Miscoding and DNA Polymerase Stalling by Methoxyamine-Adducted Abasic Sites.

Apurinic/apyrimidinic (AP) sites appear in DNA spontaneously and as intermediates of base excision DNA repair. AP sites are noninstructive lesions: they strongly block DNA polymerases, and if bypassed, the nature of the incorporated dNMP is mostly guided by the interactions within the polymerase-DNA active site. Many DNA polymerases follow the "A-rule", preferentially incorporating dAMP opposite to natural AP sites. Methoxyamine (MX), a small molecule, efficiently reacts with the aldehyde moiety of natural AP sites, thereby preventing their cleavage by APEX1, the major human AP endonuclease.
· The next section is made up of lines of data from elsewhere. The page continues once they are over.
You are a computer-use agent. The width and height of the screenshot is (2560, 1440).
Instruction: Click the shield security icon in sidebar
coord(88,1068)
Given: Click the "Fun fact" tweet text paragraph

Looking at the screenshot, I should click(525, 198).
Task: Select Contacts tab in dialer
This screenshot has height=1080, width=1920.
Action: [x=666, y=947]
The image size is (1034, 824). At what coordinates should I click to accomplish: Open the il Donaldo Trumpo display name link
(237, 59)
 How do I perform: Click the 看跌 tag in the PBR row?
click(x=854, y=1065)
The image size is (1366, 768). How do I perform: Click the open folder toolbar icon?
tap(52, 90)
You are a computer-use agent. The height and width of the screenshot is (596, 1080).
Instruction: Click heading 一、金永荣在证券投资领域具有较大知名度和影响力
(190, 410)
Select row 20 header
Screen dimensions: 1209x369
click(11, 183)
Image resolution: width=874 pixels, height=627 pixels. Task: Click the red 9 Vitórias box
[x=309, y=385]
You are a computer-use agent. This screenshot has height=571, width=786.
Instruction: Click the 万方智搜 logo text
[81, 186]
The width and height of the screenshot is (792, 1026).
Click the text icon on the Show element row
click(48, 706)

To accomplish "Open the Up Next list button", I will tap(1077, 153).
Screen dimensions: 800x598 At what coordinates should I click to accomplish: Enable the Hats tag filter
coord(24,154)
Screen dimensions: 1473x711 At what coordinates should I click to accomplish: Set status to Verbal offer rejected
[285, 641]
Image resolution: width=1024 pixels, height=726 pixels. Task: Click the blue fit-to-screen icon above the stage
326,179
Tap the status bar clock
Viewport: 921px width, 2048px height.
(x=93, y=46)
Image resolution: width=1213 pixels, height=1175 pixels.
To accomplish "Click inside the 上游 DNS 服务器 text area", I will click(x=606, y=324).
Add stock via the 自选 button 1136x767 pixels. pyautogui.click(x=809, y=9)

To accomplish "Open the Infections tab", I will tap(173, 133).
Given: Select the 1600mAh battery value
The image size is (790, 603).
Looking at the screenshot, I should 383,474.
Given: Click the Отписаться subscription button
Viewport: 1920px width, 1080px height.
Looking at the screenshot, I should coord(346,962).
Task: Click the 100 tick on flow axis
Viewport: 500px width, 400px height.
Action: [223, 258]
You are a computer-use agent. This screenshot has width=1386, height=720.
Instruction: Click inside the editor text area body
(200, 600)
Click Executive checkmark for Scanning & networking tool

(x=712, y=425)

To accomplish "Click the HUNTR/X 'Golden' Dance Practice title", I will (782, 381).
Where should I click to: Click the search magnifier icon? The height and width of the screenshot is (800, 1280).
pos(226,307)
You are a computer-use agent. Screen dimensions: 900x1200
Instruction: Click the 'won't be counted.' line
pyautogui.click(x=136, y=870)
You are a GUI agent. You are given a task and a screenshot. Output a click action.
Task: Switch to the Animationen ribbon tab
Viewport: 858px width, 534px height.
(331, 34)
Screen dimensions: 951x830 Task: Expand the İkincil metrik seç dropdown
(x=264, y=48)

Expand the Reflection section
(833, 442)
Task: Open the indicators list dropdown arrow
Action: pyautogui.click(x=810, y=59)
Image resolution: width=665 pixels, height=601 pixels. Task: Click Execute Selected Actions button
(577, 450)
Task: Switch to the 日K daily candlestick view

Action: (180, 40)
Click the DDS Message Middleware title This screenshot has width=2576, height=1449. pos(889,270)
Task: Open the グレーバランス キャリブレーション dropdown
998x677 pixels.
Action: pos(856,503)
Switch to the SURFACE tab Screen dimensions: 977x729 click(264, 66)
MX is currently regarded as a possible sensitizer of cancer cells toward DNA-damaging drugs. To evaluate the mutagenic potential of MX, we have studied the utilization of various dNTPs by five DNA polymerases of different families encountering MX-AP adducts in the template in comparison with the natural aldehydic AP site. The Klenow fragment of DNA polymerase I strictly followed the A-rule with both natural AP and MX-adducted AP sites. Phage RB69 DNA polymerase, a close relative of human DNA polymerases δ and ε, efficiently incorporated both dAMP and dGMP. DNA polymerase β mostly incorporated dAMP and dCMP, preferring dCMP opposite to the natural AP site and dAMP opposite to the MX-AP site, while DNA polymerase λ was selective for dGMP, apparently via the primer misalignment mechanism. Finally, translesion DNA polymerase κ also followed the A-rule for MX-AP and additionally incorporated dCMP opposite to a natural AP site. Overall, the MX-AP site, despite structural differences, was similar to the natural AP site in terms of the dNMP misincorporation preference but was bypassed less efficiently by all polymerases except for Pol κ.